==== Material for the task

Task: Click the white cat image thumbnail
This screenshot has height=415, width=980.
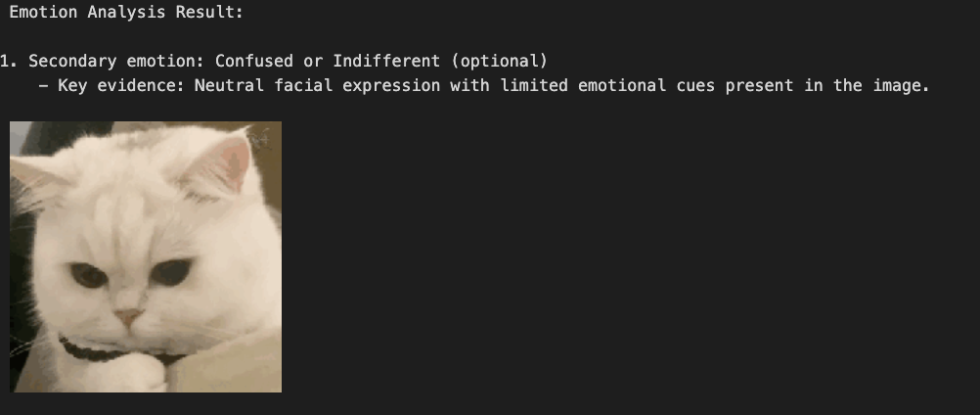Action: (x=146, y=256)
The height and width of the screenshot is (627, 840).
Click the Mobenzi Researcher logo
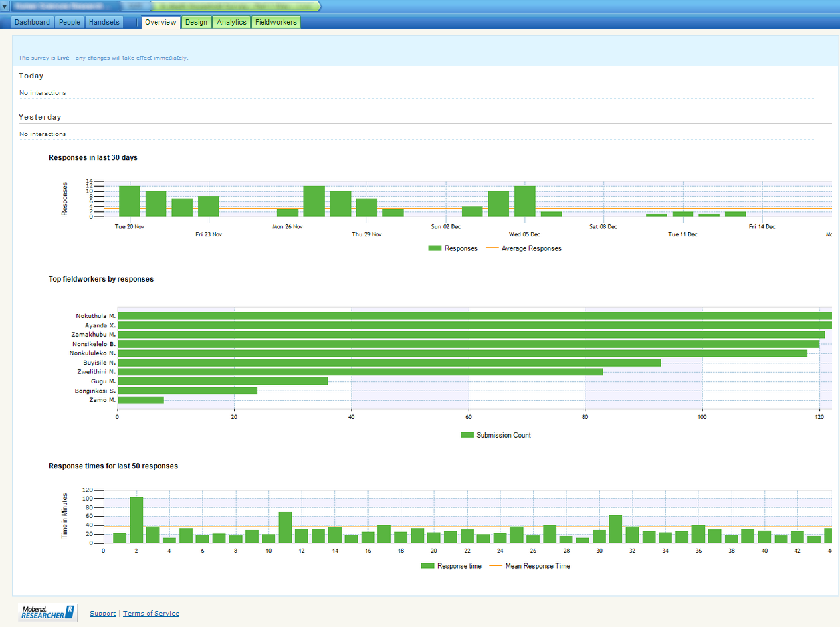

========

● **Task item**
Could you reproduce exactly the lines from the one containing "This screenshot has height=415, width=980." through the last line of the records, both included, leaving out the pictures?

● **Result for this exercise**
This screenshot has height=415, width=980.
Action: (x=146, y=256)
The height and width of the screenshot is (627, 840).
Click the Mobenzi Researcher logo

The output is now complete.